## Excerpt to read
# Modern Data Science 
**(Module 05: Deep Learning)**

---
- Materials in this module include resources collected from various open-source online repositories.
- You are free to use, change and distribute this package.

Prepared by and for 
**Student Members** |
2006-2018 [TULIP Lab](http://www.tulip.org.au), Australia

---


# Session A - Neural Embedding

**The purpose of this session is to introduce vector space models (VSMs), called Word2Vec, that represent (embed) words in a continuous vector space where semantically similar words are mapped to nearby points. In this practical session, we present the following topics:****

1. Learning vector representation of words using Gensim, a Python implementation of word2vec. 
2. Conducting an extrinsic evaluation of the word vectors through using them to build features in a sentiment classification of movie reviews.

** References and additional reading and resources**
- [Vector Representations of Words](https://www.tensorflow.org/tutorials/word2vec)
- [Word2Vec word embedding tutorial in Python and TensorFlow](http://adventuresinmachinelearning.com/word2vec-tutorial-tensorflow/)
- [Word2Vec Resources](http://mccormickml.com/2016/04/27/word2vec-resources/)

Records for finding items:
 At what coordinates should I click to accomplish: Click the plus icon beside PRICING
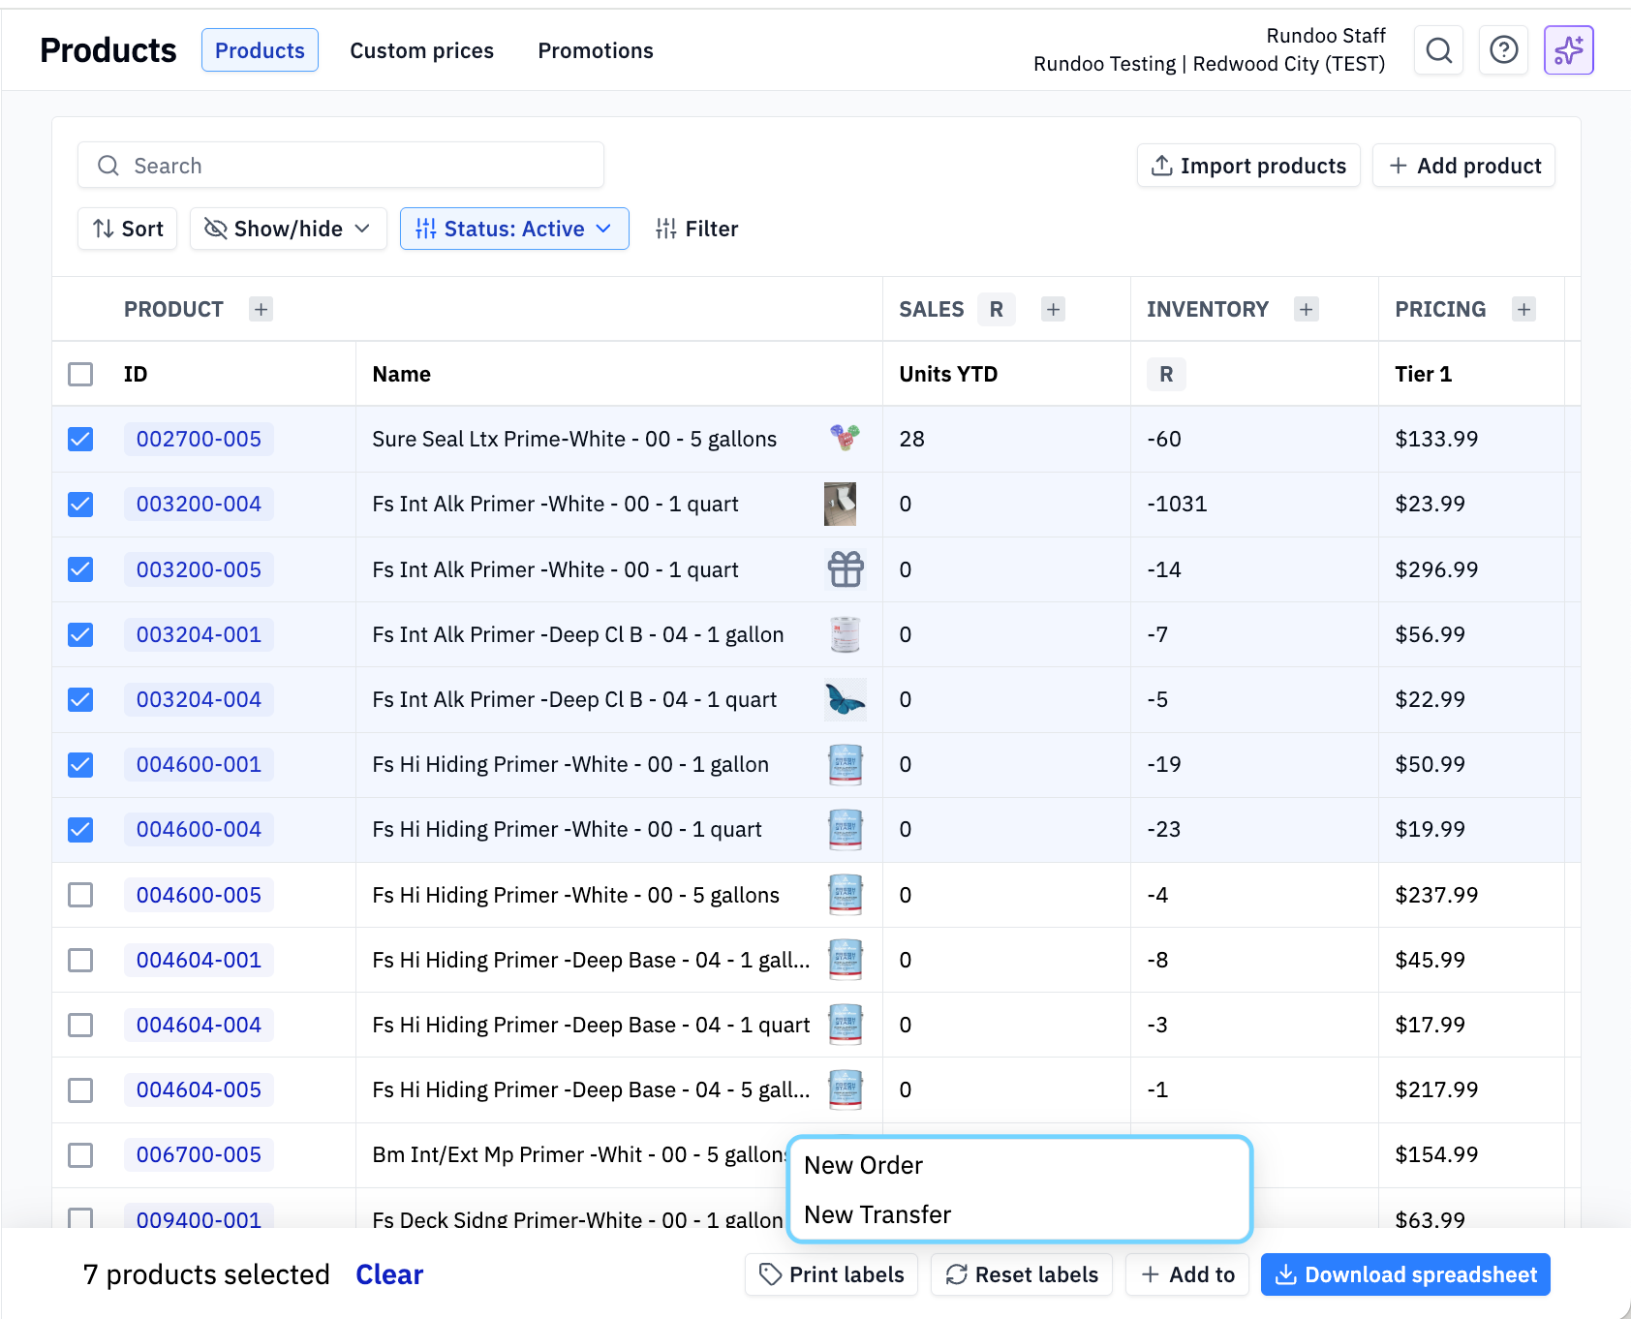tap(1523, 309)
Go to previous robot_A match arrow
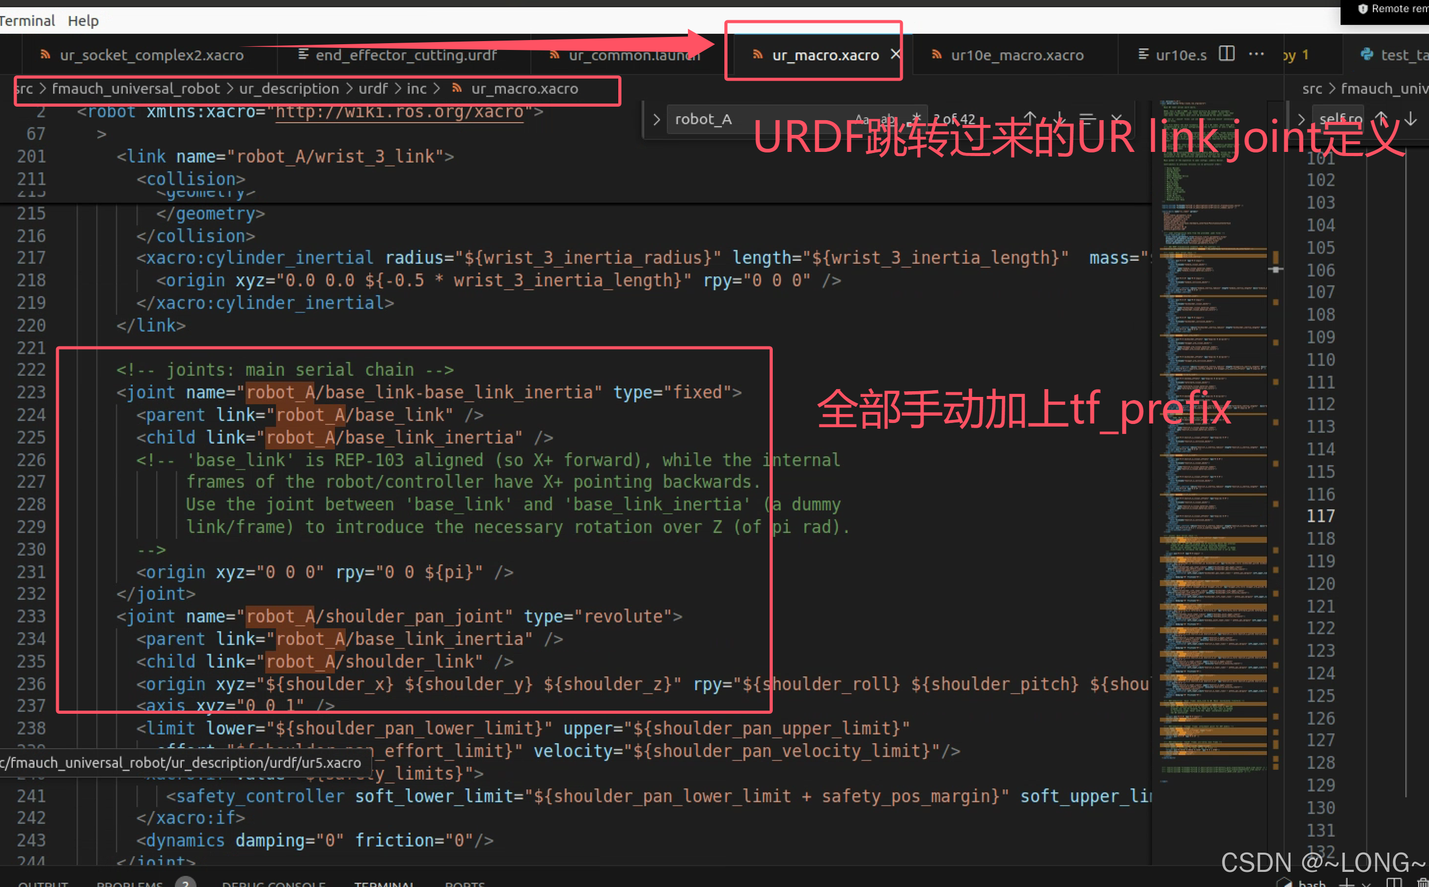Viewport: 1429px width, 887px height. click(x=1030, y=119)
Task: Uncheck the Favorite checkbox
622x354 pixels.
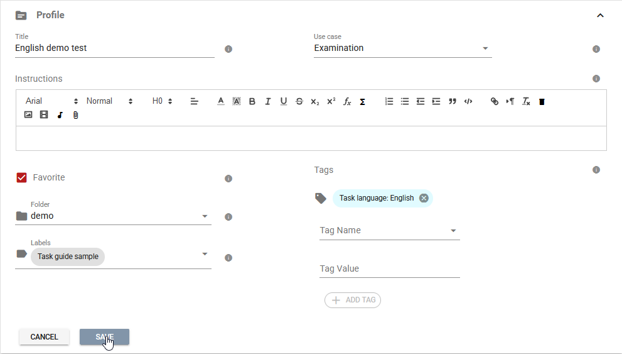Action: point(22,177)
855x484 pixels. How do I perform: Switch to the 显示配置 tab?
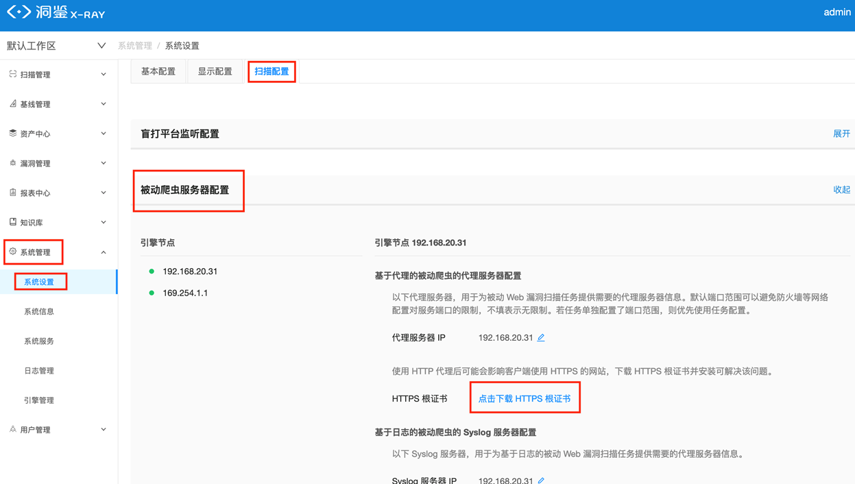click(215, 71)
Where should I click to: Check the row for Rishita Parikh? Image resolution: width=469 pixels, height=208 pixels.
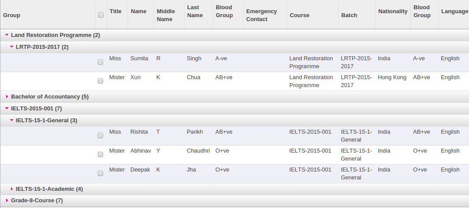point(100,136)
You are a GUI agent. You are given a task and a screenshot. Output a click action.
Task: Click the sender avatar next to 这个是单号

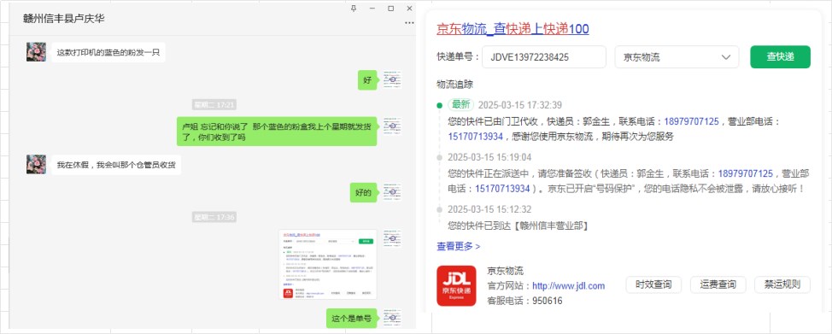(391, 318)
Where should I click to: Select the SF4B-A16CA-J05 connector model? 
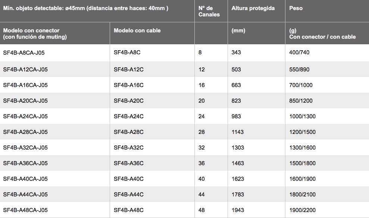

## Exercise details
Repeat the part of the deep learning module text between "Prepared by and" and "of movie reviews.", inclusive, word for word. The records have no connection to the text about the deep learning module.

## Result of this exercise
Prepared by and for 
**Student Members** |
2006-2018 [TULIP Lab](http://www.tulip.org.au), Australia

---


# Session A - Neural Embedding

**The purpose of this session is to introduce vector space models (VSMs), called Word2Vec, that represent (embed) words in a continuous vector space where semantically similar words are mapped to nearby points. In this practical session, we present the following topics:****

1. Learning vector representation of words using Gensim, a Python implementation of word2vec. 
2. Conducting an extrinsic evaluation of the word vectors through using them to build features in a sentiment classification of movie reviews.